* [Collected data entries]
--------------------

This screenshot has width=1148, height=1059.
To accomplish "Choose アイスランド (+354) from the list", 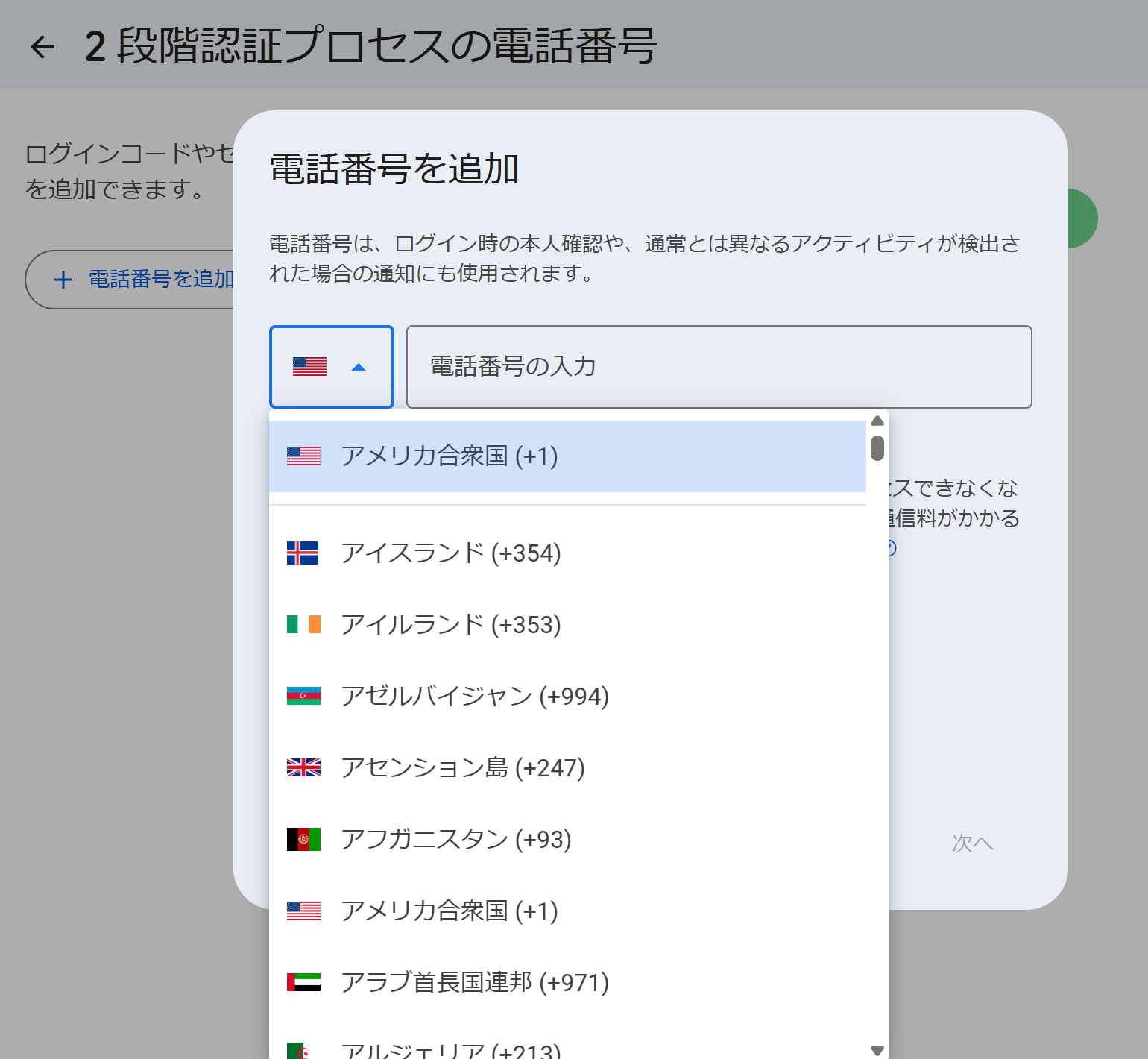I will 450,553.
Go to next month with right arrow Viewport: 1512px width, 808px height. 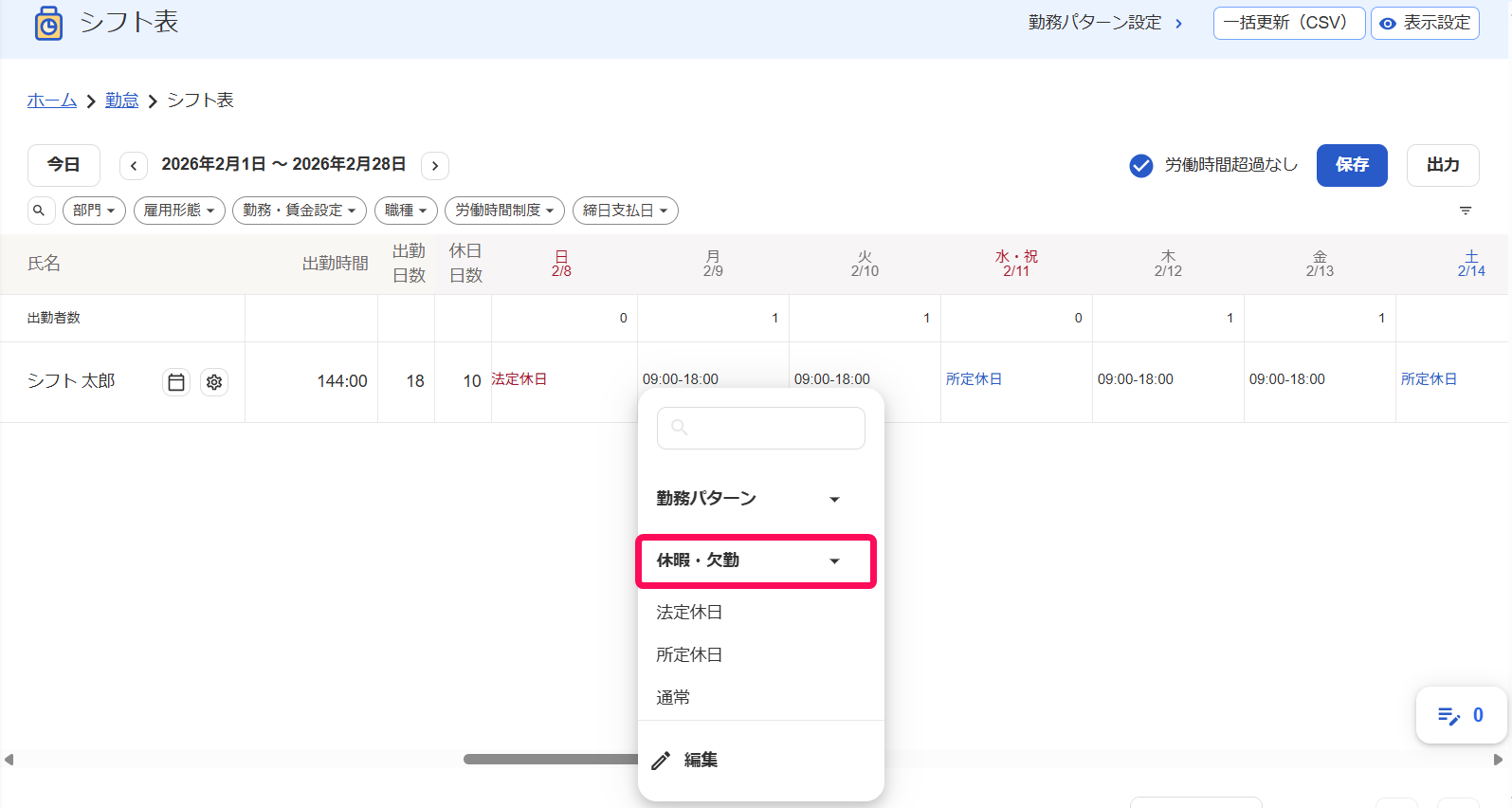435,166
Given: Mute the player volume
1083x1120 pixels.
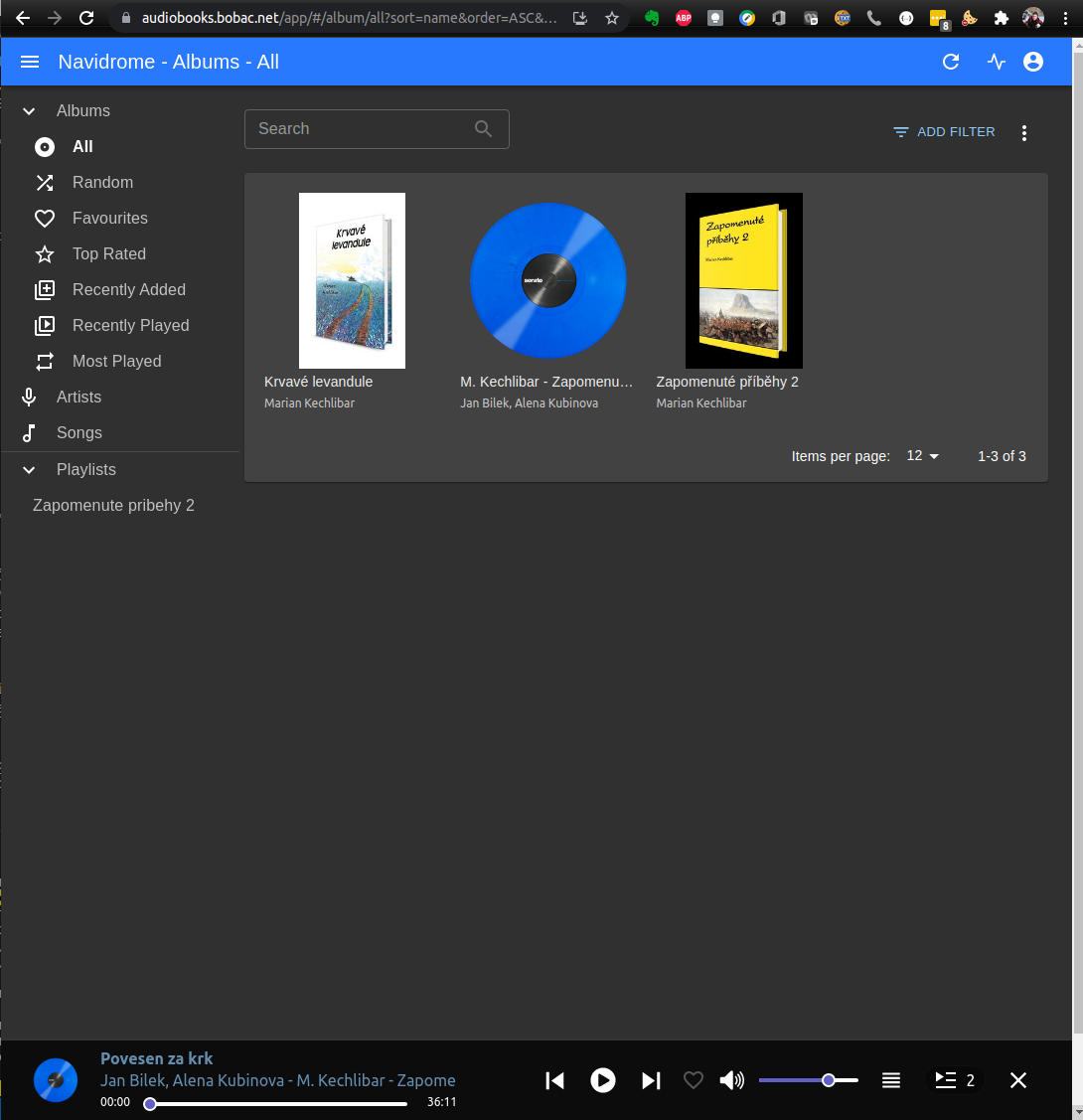Looking at the screenshot, I should coord(731,1080).
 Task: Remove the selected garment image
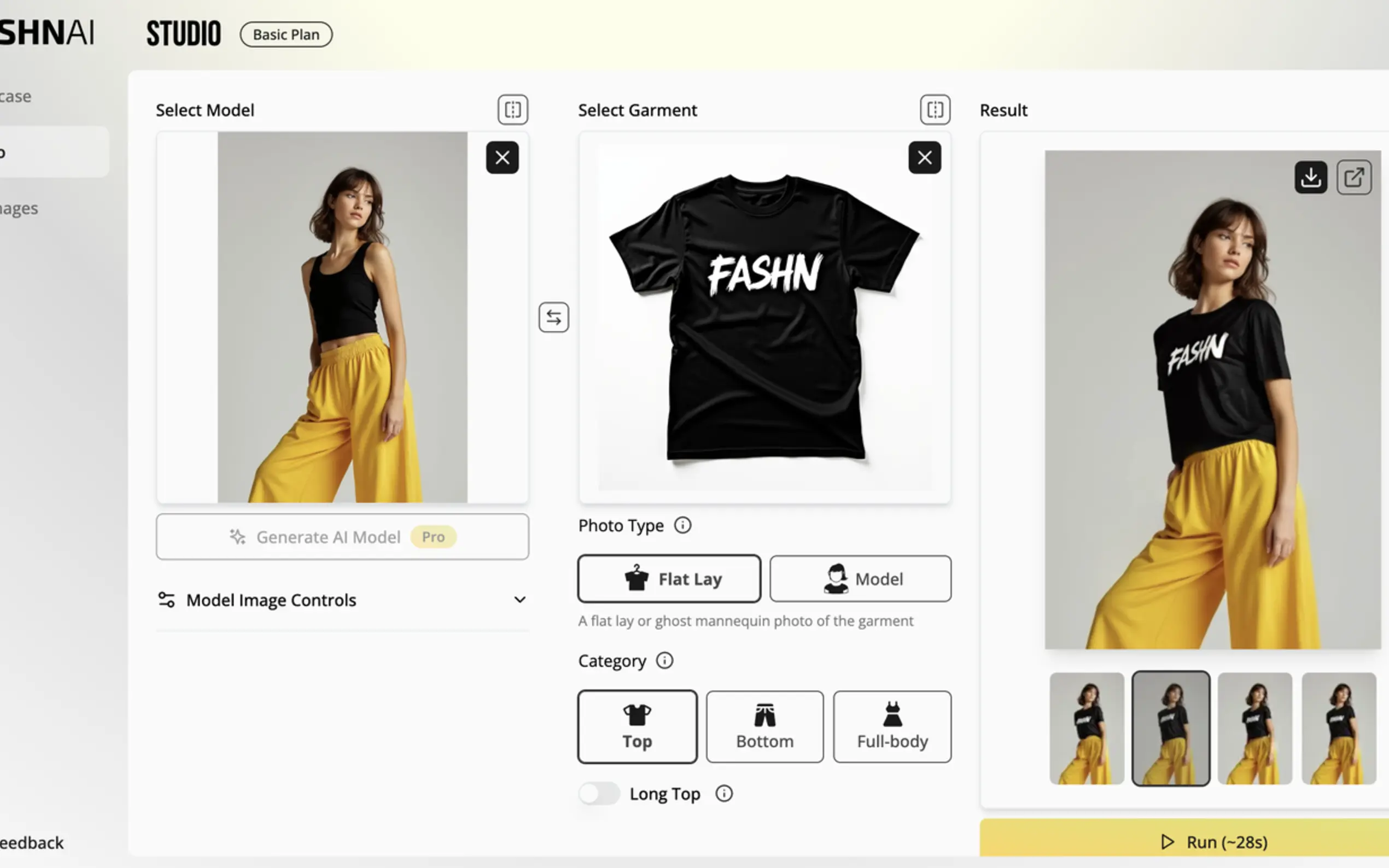(x=925, y=158)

--------------------

* [PROBLEM TO SOLVE] Please return only the lines from the one holding "Given: Mute the player volume" through the end of the data, both ends included; do not copy any pictures.

* [YOUR SOLUTION]
Given: Mute the player volume
1083x1120 pixels.
Looking at the screenshot, I should coord(731,1080).
 Task: Remove the selected garment image
(x=925, y=158)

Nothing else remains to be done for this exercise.